Dan jangan lupa ini bukan hanya soal AS dan Iran. Israel berada dalam sorotan karena turut menggempur Lebanon di saat yang sama. Sebuah kebetulan yang terlalu sinkron untuk disebut "tak disengaja". Maka lengkaplah panggung kekacauan: AS membombardir Iran, Israel menggempur Lebanon, dan dunia menonton sambil menggigit kuku atau menulis thread Twitter.

Ada yang bilang, inilah babak baru Perang Dunia Parsial. Perang yang tak dideklarasikan, tapi dirayakan lewat breaking news dan siaran langsung. Perang yang tak memanggil tentara ke parit, tapi memanggil algoritma ke layar ponsel. Dunia berubah: perang kini disajikan dengan komentar real-time dan emoji marah.

Trump tahu itu. Maka ia memoles serangan ini dengan kata “sukses”. Sebuah istilah bisnis yang absurd jika digunakan untuk menjelaskan jatuhnya korban, kehancuran struktur, dan runtuhnya harapan pada diplomasi. Tapi begitulah Trump: menghitung skor dari serangan rudal seperti menghitung margin keuntungan dari hotel-hotel miliknya.
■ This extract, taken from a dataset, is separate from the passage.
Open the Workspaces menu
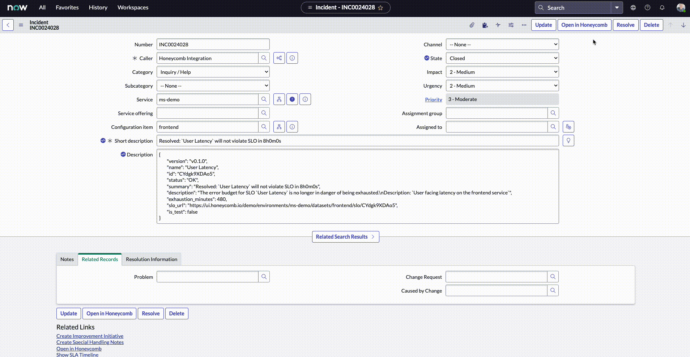The image size is (690, 357). 133,8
Pertanyaannya kini: bagaimana reaksi dunia? PBB bungkam, Uni Eropa limbung, dan NATO seperti sedang memesan kopi ketiga sebelum memberikan komentar. Dunia internasional seolah lumpuh oleh beban sejarah dan kalkulasi kepentingan. Siapa berani mengecam terang-terangan jika risiko embargo dan tekanan ekonomi mengintai?

Dalam pusaran ini, rakyatlah yang menjadi puing. Anak-anak yang tak mengerti geopolitik, wanita yang tak peduli pada negosiasi nuklir, dan lelaki tua yang hanya ingin hidup tenang di sisa usia mereka semua menjadi angka statistik, korban dari “perdamaian gaya Trump”.

Betapa konyolnya dunia ketika petir dianggap pelukan, dan ledakan dianggap pelantun perdamaian. Ketika retorika menjadi senjata, dan propaganda diperlakukan lebih suci dari naskah suci.

Ironi ini menyayat: dunia tidak sedang menuju damai, tapi sedang dipaksa masuk ke bentuk damai versi tirani damai yang tercapai jika lawan sudah binasa, jika semua perlawanan sudah lenyap, jika suara-suara kritis sudah dibungkam, dan hanya satu suara yang boleh terdengar: suara pemenang yang mengaku pahlawan, padahal tangan mereka berlumur abu dan darah.

Trump mungkin menyebut ini “pesan damai”, tapi dunia tak bodoh. Dunia tahu bau mesiu lebih tajam dari kata-kata manis. Dan dunia sedang mencatat, bahwa dalam kamus kekuasaan, ‘damai’ bisa berarti apapun asal menguntungkan yang punya senjata.

Catatan Kritis:
Ketika propaganda politik bertabrakan dengan kenyataan, yang hancur bukan hanya gedung reaktor, tapi juga akal sehat. Kita hidup di masa ketika narasi lebih kuat dari fakta, dan seorang pemimpin bisa mengubah agresi menjadi diplomasi dengan satu kalimat retoris. Ini bukan zaman keemasan peradaban ini zaman keemasan kebohongan yang disulap jadi legitimasi.